Version: 0.10.6

Free-Threaded Python (3.14t)

Python 3.14t is the free-threaded build of CPython — the GIL is disabled (Py_GIL_DISABLED=1). This page reports what changes for aerospike-py and the official aerospike C client when the runtime is swapped, with no Rust or C source changes.

Source: benchmark/results/python-3.14t-benchmark.md and benchmark/results/k6-runtime-client-comparison.md.

TL;DR

Client	p95 (3.11 + GIL)	p95 (3.14t)	Improvement
aerospike-py	189 ms	97 ms	−49% 🔥
official aerospike (C client, source-built)	324 ms	128 ms	−60% 🔥

Throughput (aerospike-py): 41.6 → 61.2 iter/s (+47%) at 10 VUs single mode.

The GIL was a shared bottleneck for both clients. aerospike-py's gain came without touching Rust.

Why GIL Removal Helps Aerospike-py

The biggest internal stage costs in aerospike-py under 3.11 + GIL are not network I/O — they're stages where Rust async work waits for the Python interpreter:

Stage	3.11 + GIL avg	3.14t avg	Change
`spawn_blocking_delay`	234 ms	0.12 ms	−99.95% 🔥
`event_loop_resume_delay`	39.7 ms	≈ 0	≈ −100%
`io` (Aerospike network)	7.51 ms	1.27 ms	−83%
`merge_as_dict`	4.48 ms	3.54 ms	−21%
`key_parse`	967 μs	1.06 ms	+10% (noise)
`tokio_schedule_delay`	83.1 μs	49.5 μs	−40%
`limiter_wait`	3.56 μs	0.96 μs	−73%

Two stages dominate the gain:

spawn_blocking_delay drops from 234 ms to 0.12 ms.
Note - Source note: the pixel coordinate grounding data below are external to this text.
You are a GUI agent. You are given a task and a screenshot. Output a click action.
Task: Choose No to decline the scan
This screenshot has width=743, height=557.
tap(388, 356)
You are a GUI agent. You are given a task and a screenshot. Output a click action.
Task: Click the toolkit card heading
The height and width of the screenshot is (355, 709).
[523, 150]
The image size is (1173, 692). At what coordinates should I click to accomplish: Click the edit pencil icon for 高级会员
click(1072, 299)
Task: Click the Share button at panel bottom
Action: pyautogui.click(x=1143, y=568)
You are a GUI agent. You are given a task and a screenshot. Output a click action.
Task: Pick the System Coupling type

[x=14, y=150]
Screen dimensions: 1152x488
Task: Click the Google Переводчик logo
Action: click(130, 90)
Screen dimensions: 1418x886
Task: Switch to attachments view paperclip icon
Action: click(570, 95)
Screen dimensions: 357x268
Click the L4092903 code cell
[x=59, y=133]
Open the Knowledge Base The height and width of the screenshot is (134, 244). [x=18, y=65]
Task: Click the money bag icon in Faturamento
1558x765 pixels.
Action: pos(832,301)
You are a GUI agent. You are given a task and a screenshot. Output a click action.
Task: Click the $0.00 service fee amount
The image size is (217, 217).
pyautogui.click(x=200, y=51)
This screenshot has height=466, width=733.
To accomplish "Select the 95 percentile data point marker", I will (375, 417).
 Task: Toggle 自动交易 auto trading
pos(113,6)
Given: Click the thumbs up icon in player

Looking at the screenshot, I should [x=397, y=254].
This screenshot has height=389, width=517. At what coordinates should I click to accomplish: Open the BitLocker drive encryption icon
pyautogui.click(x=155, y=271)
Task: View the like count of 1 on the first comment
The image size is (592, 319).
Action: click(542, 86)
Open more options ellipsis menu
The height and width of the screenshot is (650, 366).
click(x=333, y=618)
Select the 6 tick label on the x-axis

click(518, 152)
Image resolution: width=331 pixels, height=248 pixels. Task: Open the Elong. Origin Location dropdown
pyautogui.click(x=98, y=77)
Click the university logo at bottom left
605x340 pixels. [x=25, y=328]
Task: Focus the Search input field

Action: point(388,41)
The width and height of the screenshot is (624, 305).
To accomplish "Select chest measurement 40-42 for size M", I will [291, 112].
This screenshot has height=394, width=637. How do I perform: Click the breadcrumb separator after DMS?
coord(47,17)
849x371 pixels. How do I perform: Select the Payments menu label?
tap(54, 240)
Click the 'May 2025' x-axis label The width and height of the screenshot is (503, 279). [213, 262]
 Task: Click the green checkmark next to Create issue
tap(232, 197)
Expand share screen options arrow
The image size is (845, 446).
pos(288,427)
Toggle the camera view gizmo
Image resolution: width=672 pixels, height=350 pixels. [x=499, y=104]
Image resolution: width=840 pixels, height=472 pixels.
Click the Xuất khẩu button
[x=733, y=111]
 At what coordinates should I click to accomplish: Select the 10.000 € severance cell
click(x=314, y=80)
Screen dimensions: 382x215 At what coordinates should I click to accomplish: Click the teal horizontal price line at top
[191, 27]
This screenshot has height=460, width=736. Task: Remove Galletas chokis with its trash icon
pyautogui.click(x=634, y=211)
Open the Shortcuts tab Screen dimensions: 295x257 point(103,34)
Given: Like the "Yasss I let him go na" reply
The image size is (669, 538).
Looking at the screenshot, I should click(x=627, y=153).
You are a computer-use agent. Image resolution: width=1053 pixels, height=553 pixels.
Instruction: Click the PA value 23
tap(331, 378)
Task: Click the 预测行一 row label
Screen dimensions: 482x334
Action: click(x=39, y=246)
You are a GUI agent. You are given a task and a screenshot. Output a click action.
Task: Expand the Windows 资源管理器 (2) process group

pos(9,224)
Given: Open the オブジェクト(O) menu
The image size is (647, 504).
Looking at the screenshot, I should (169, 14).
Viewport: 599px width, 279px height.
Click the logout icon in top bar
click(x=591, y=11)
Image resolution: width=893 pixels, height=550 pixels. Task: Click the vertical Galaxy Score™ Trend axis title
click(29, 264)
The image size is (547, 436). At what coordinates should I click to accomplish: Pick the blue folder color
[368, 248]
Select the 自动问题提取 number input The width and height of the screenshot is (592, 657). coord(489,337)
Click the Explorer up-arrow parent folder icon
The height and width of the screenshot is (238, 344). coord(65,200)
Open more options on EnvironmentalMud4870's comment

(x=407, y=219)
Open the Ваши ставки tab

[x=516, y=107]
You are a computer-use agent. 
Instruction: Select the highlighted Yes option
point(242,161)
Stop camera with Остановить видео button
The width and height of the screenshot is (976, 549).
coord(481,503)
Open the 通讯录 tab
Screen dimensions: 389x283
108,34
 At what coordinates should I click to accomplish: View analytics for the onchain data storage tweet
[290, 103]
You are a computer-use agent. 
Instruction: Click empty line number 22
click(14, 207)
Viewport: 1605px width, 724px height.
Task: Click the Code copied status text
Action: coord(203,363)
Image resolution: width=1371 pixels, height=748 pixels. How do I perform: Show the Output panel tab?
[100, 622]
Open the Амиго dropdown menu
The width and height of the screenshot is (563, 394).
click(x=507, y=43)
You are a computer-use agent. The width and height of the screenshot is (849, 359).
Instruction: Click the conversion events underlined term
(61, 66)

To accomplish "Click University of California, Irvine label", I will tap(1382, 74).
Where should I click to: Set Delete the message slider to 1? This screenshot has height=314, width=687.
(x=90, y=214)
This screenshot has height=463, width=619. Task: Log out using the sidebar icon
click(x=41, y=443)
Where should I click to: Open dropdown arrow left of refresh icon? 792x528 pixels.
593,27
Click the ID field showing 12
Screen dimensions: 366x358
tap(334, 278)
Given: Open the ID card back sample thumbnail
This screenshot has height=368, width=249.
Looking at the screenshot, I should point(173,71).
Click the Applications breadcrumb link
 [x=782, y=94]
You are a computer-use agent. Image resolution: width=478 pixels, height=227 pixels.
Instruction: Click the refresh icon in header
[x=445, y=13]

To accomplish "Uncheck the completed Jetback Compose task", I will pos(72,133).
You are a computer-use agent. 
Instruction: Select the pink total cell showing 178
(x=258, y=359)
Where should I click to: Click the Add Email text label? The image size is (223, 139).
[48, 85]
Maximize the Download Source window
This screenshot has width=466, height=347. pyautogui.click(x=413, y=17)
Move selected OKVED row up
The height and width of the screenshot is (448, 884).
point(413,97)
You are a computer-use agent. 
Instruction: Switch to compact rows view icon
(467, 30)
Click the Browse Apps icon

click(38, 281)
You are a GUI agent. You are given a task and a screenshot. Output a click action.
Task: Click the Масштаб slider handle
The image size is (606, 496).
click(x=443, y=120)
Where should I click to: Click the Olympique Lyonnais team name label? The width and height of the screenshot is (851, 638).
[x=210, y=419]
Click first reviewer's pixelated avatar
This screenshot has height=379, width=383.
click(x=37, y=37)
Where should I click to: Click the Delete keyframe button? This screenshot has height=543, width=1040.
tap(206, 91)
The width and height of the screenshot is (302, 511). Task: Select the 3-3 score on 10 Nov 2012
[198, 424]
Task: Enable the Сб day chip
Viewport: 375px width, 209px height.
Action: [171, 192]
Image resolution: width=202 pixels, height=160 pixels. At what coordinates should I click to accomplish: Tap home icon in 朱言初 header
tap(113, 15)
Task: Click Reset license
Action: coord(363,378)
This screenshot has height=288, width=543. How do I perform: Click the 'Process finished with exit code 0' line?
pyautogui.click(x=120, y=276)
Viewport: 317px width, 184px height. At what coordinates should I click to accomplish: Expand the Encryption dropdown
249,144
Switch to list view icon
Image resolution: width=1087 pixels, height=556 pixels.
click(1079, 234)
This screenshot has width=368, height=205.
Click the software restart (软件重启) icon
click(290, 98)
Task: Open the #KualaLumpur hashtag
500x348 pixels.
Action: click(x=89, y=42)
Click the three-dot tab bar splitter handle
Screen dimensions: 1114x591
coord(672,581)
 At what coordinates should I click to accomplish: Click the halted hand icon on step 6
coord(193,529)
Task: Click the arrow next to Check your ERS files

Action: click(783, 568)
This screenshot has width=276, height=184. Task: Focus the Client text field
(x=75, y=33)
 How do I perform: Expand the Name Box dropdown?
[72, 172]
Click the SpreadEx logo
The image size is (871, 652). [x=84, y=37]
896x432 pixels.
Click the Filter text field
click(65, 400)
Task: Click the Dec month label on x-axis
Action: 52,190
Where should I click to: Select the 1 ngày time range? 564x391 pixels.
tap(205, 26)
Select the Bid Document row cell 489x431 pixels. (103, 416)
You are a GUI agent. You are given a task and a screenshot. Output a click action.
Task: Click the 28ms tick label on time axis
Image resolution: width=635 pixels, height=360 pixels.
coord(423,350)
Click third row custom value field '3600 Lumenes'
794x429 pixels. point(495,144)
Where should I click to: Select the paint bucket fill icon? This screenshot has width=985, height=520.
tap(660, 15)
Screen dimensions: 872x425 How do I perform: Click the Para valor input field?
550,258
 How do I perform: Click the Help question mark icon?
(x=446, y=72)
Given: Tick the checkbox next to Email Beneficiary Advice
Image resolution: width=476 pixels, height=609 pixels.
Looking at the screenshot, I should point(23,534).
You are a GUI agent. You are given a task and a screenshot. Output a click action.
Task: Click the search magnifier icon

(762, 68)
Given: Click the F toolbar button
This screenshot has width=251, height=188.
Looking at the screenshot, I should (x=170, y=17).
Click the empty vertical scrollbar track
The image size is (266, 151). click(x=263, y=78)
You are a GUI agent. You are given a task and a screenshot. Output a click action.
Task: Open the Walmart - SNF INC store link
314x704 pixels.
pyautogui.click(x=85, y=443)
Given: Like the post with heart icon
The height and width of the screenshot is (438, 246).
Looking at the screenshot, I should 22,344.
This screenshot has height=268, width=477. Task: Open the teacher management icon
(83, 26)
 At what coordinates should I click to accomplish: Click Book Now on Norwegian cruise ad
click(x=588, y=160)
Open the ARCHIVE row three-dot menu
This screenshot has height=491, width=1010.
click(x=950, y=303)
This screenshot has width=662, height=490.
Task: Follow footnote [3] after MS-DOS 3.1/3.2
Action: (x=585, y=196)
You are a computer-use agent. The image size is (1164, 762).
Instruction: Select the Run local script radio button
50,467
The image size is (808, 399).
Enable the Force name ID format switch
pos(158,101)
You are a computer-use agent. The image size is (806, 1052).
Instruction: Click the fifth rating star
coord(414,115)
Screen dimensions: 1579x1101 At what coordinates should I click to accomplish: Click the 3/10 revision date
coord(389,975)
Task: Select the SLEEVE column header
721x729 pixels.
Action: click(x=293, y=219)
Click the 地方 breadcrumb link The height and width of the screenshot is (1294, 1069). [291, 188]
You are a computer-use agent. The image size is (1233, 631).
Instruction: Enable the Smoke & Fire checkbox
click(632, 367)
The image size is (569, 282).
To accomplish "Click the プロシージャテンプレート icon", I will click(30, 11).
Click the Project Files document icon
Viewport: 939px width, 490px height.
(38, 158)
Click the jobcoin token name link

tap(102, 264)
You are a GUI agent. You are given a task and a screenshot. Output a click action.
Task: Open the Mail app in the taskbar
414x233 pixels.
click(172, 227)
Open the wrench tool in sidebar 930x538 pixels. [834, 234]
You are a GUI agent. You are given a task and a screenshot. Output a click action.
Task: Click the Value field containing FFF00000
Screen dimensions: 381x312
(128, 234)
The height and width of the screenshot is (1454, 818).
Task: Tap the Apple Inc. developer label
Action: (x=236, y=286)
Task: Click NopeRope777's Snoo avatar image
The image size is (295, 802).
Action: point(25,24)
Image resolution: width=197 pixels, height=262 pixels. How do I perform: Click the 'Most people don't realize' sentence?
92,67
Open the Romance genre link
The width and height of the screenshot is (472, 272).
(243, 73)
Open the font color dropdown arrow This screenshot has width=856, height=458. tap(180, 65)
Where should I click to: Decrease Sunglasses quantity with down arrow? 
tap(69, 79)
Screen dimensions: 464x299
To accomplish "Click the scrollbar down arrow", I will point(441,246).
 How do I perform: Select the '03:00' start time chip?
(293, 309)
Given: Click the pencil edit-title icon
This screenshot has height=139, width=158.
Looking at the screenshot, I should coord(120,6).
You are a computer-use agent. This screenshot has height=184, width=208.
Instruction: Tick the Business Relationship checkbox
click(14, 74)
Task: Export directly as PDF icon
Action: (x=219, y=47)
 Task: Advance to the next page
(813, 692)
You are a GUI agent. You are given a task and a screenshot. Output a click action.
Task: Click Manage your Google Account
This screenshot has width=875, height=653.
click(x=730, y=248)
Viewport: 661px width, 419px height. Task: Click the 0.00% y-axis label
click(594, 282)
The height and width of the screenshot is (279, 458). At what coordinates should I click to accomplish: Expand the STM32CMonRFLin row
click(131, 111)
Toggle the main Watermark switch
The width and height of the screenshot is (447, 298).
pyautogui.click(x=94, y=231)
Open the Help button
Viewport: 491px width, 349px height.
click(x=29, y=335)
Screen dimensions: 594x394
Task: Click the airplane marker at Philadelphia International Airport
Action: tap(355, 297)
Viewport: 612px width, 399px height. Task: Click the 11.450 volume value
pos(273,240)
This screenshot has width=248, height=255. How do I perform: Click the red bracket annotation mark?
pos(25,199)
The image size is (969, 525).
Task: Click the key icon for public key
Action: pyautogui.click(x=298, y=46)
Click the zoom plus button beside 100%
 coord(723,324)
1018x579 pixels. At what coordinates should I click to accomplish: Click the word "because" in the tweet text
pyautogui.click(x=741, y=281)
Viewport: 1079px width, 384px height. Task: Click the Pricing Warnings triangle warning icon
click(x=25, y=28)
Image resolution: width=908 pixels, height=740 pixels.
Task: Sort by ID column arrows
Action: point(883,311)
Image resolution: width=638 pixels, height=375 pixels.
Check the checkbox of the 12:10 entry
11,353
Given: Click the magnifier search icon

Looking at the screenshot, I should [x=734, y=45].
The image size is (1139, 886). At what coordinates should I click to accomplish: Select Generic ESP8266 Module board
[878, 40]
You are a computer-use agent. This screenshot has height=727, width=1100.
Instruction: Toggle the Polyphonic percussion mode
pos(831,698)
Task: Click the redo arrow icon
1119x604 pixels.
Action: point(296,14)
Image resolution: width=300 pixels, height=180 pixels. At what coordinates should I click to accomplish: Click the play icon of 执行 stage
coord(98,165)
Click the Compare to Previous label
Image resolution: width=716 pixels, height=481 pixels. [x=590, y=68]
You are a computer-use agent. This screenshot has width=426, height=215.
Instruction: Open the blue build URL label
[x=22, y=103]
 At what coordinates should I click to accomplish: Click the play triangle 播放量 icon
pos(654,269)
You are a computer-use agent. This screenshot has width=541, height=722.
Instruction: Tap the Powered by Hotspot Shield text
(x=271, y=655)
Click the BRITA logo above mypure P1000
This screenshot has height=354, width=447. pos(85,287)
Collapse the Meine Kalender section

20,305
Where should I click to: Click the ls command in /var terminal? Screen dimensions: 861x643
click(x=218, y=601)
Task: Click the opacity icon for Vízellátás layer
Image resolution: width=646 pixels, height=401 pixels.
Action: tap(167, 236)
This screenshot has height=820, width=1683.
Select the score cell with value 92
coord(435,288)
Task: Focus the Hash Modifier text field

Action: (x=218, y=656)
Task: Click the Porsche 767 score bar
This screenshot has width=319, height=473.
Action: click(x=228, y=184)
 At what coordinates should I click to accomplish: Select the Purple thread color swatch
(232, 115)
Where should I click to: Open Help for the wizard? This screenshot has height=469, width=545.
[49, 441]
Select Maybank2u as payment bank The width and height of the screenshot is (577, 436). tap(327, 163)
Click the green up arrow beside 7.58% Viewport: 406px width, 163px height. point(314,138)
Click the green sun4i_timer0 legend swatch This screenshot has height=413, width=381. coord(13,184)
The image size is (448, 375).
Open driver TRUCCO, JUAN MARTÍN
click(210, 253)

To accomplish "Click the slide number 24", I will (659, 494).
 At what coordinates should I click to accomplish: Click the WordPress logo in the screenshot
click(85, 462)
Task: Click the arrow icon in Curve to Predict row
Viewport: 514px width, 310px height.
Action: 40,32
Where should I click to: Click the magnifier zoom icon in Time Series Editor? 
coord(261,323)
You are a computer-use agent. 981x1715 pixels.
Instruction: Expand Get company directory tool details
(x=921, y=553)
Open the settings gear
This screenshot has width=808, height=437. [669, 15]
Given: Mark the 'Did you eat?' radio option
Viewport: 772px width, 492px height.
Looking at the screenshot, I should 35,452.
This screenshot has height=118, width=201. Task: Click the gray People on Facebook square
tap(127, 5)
Under GIL, when a Rust async future completes and needs to convert results into Py<...> objects, it dispatches that work to a spawn_blocking worker. That worker has to acquire the GIL — and under contention from the asyncio event loop and other workers, the queue stretches into hundreds of milliseconds. With no GIL, the worker runs immediately.
event_loop_resume_delay drops to effectively zero. Under GIL, after the future resolves and the event loop is woken up, the coroutine still has to wait its turn for the GIL before resuming. Free-threaded mode lets multiple coroutines resume in parallel.

io shrinking 8× is a second-order effect: Tokio workers can now parse Aerospike protocol responses without contending with Python code for the GIL.

Why GIL Removal Helps the Official C Client (Even More, in Ratio)

The official aerospike client is a synchronous C extension; applications wrap it with loop.run_in_executor(ThreadPoolExecutor, ...). Each request:

Hops onto a thread-pool worker
The C extension acquires the GIL to parse arguments
Runs the network call (releasing the GIL)
Reacquires the GIL to build the Python result

Under GIL contention, steps 2 and 4 serialize across all in-flight requests. Removing the GIL parallelizes them, which is why the official client's p95 falls 60% (324 → 128 ms) — even more than aerospike-py's 49% reduction in absolute terms.

Same-Workload Comparison on 3.14t

On 3.14t, when both clients hit the same server load (alternating endpoints in the same pod, k6 10 VUs):

Client	p95 (single mode)	Difference
aerospike-py	126 ms	baseline
official aerospike	128 ms	+2 ms (~1.5%, noise)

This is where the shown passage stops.